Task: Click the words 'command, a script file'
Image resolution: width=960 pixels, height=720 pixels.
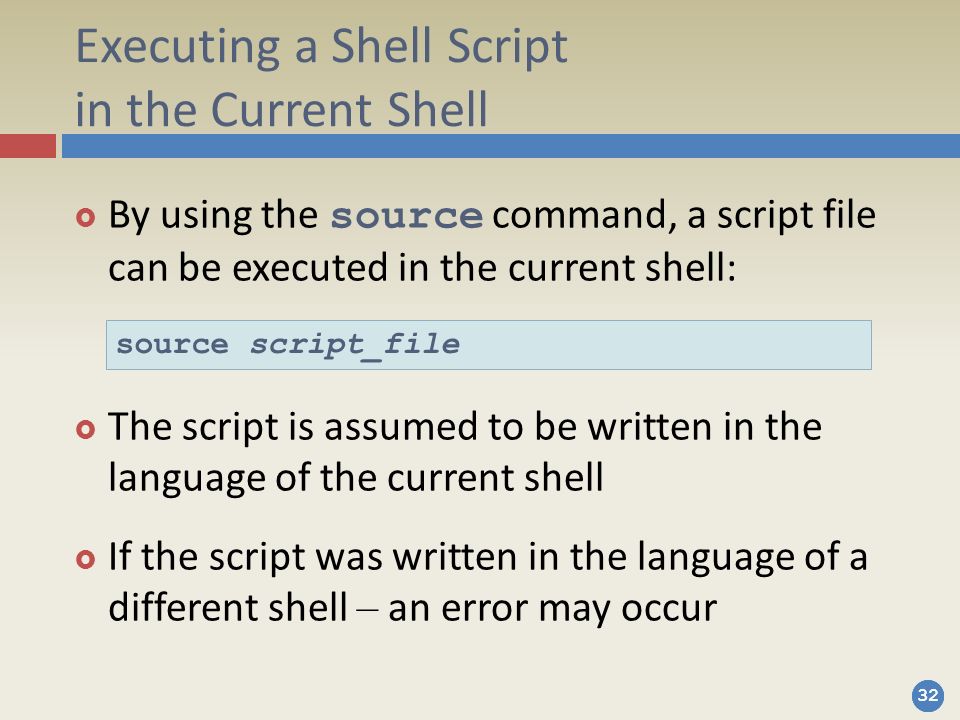Action: point(684,216)
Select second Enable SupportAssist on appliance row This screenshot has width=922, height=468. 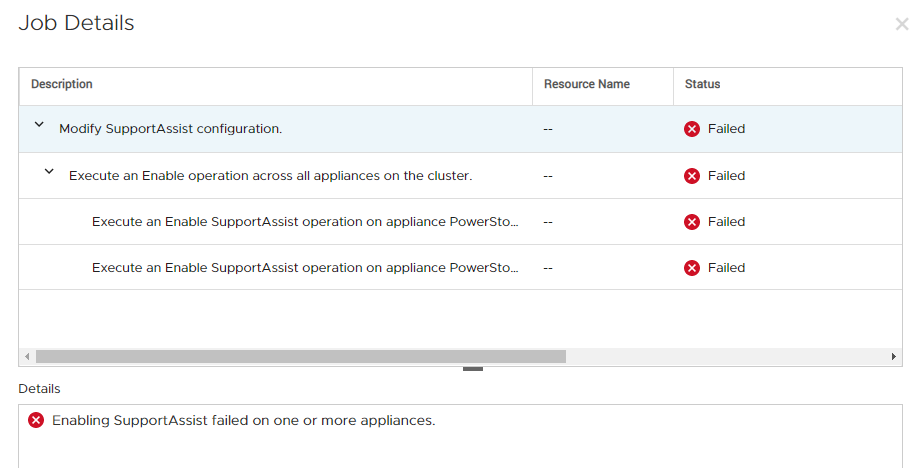(305, 268)
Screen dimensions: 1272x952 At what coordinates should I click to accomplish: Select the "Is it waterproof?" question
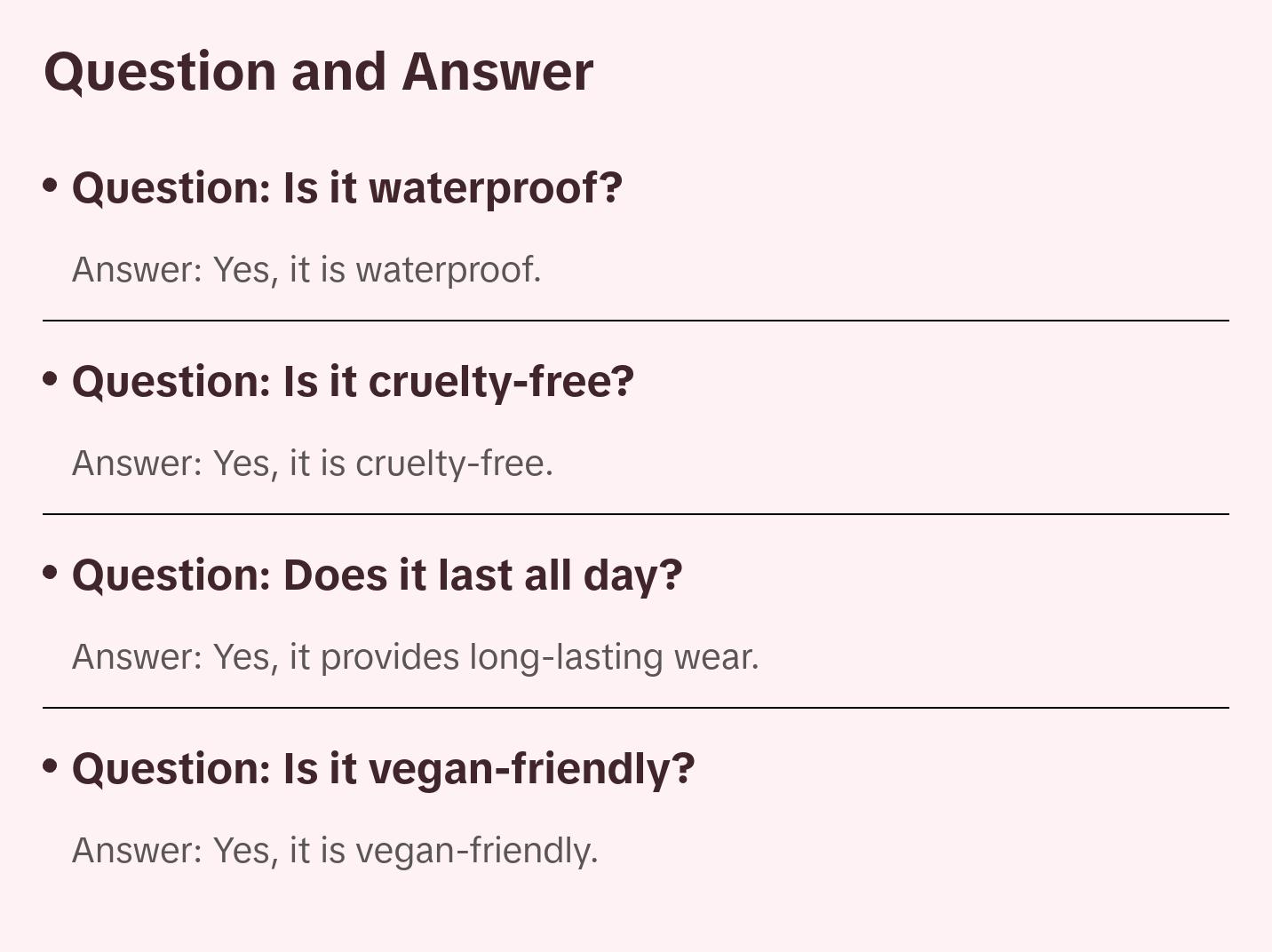pos(347,188)
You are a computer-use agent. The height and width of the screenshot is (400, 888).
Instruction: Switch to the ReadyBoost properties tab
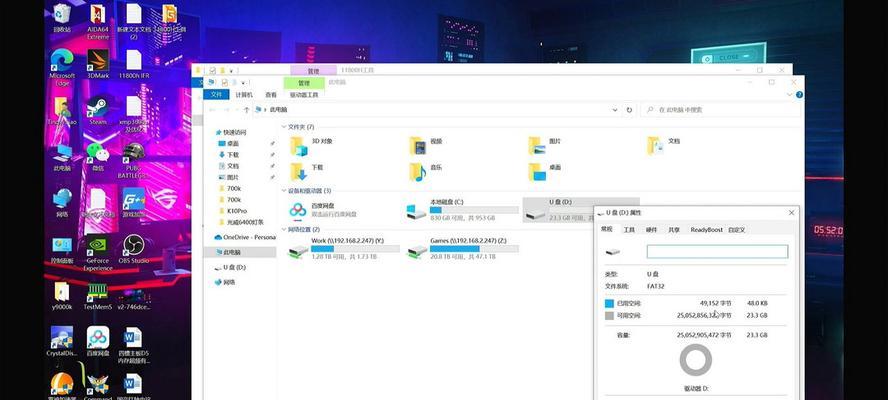tap(706, 229)
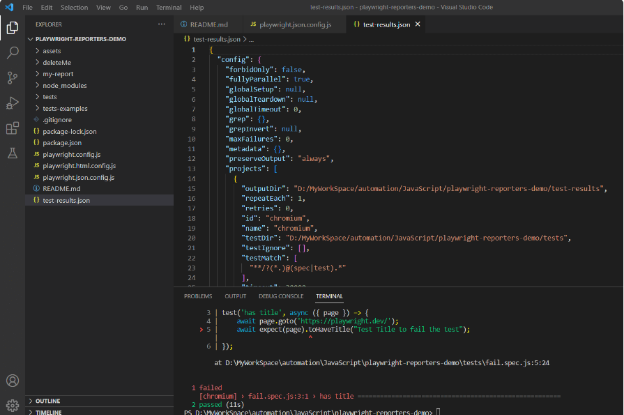Open the Accounts icon in activity bar
The height and width of the screenshot is (415, 624).
point(12,380)
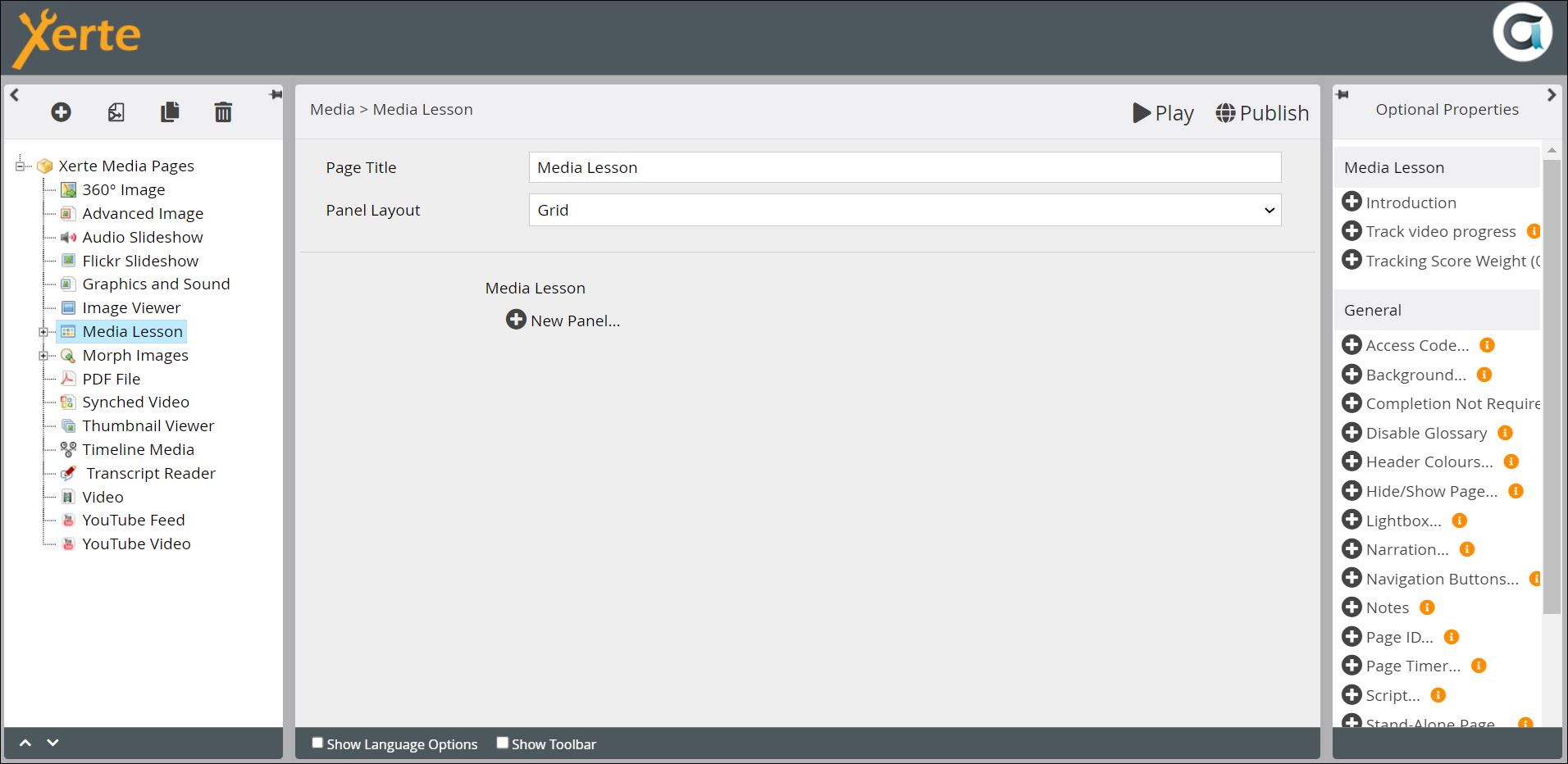Open the Panel Layout dropdown
Viewport: 1568px width, 764px height.
(x=905, y=210)
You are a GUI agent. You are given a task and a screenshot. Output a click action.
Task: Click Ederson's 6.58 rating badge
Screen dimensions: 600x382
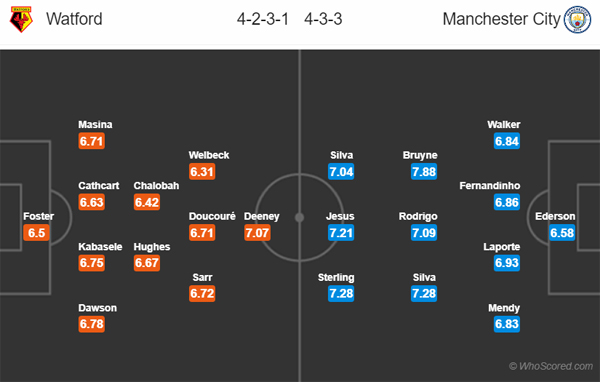(x=562, y=233)
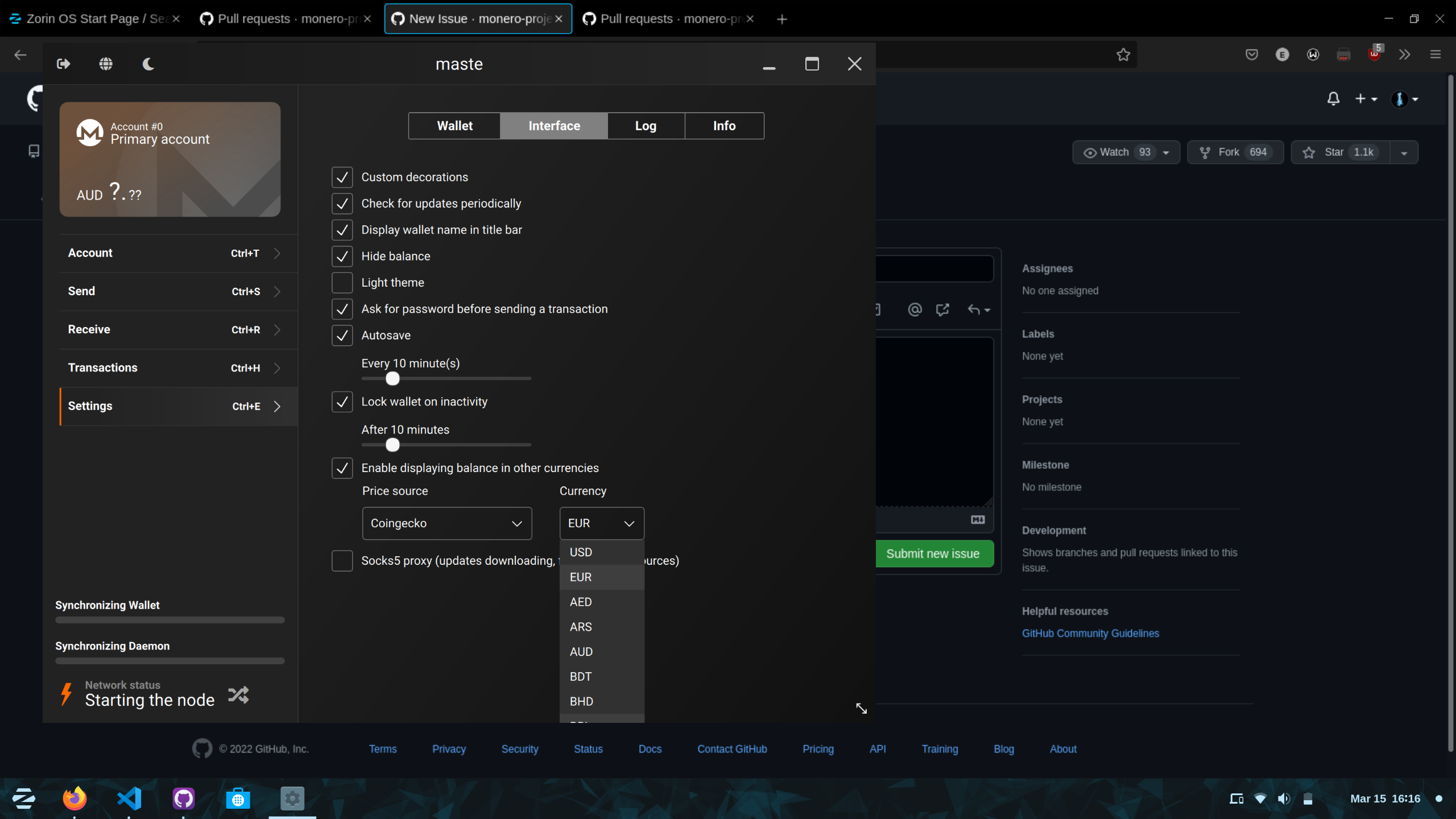Viewport: 1456px width, 819px height.
Task: Bookmark page with star icon
Action: (1123, 55)
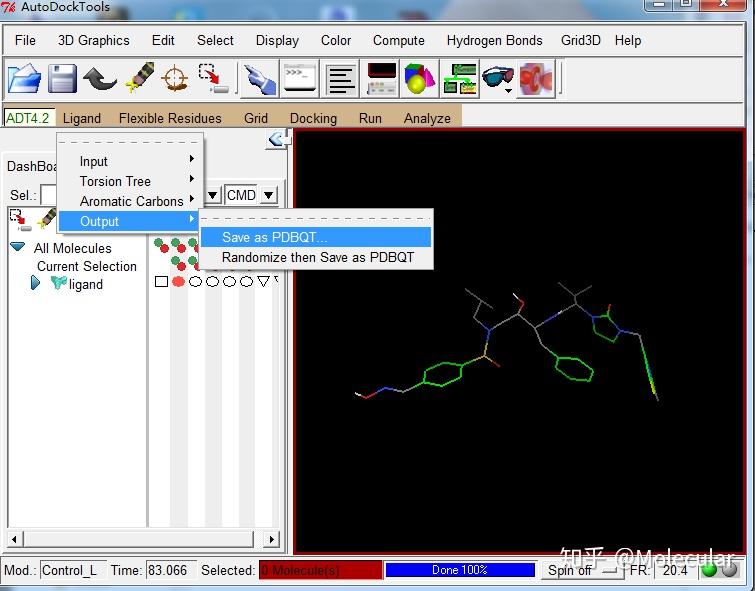Open the Hydrogen Bonds menu
The image size is (755, 591).
494,41
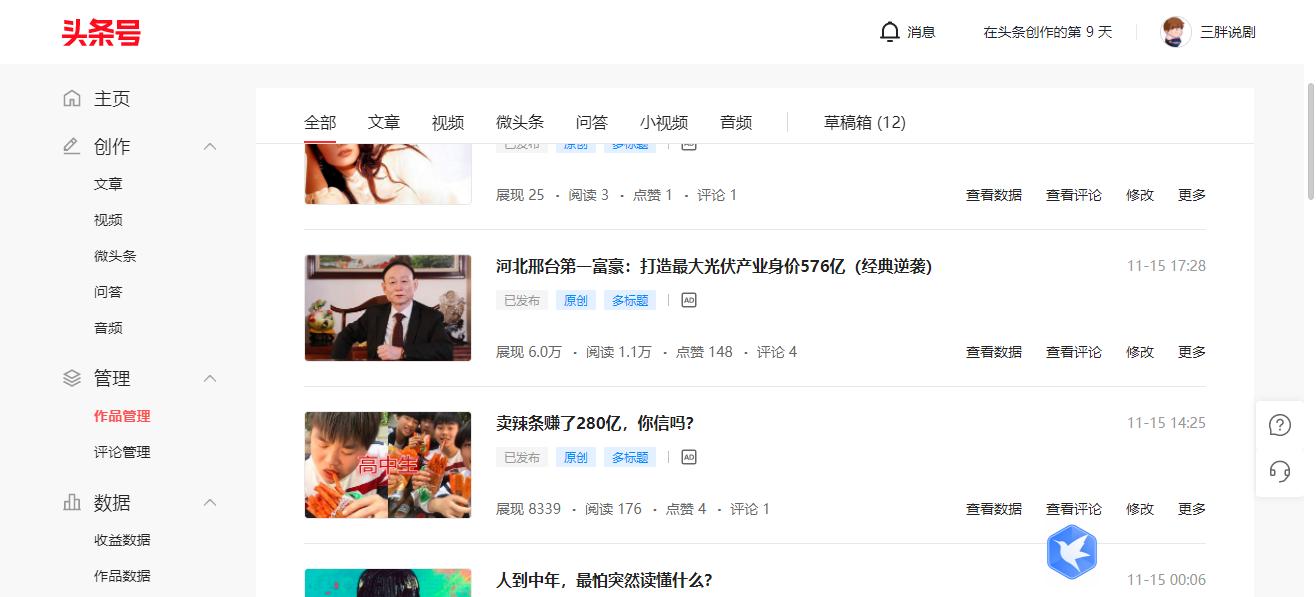
Task: Open analytics with the 数据 chart icon
Action: (x=70, y=501)
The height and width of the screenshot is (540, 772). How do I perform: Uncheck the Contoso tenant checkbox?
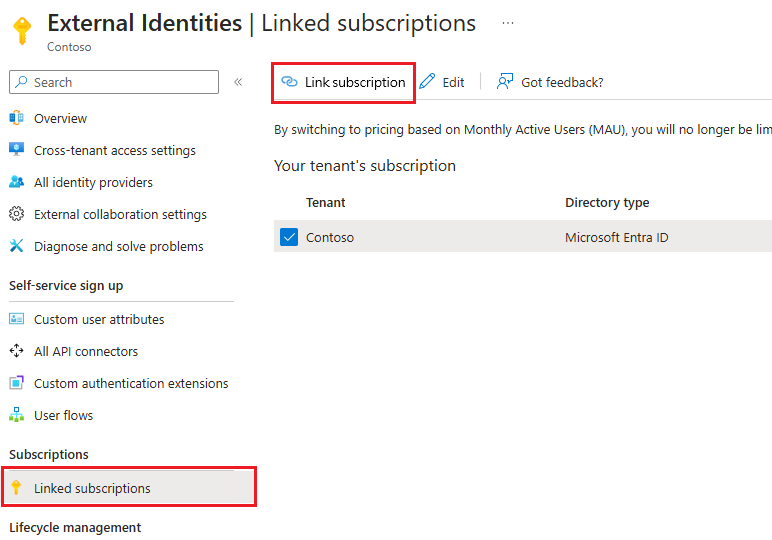(x=289, y=237)
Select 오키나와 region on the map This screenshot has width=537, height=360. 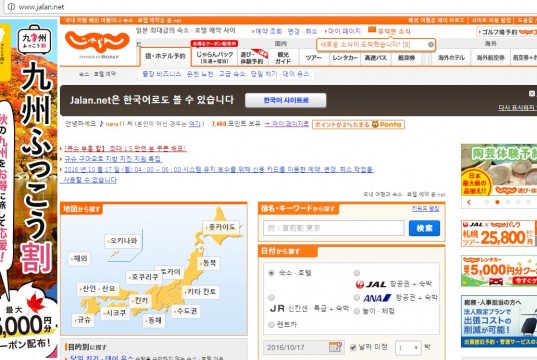coord(122,241)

Problem requirements: Write out the lines above again word for word, starting at the line that contains "You are a computer-use" and ending at the line that contains "Viewport: 1568px width, 764px height.", both included, with the pictures left out.

The response:
You are a computer-use agent. The height and width of the screenshot is (400, 888).
Instruction: Switch to the ReadyBoost properties tab
tap(706, 229)
Open the Accounts icon in activity bar
The height and width of the screenshot is (415, 624).
point(12,380)
Open the Panel Layout dropdown
Viewport: 1568px width, 764px height.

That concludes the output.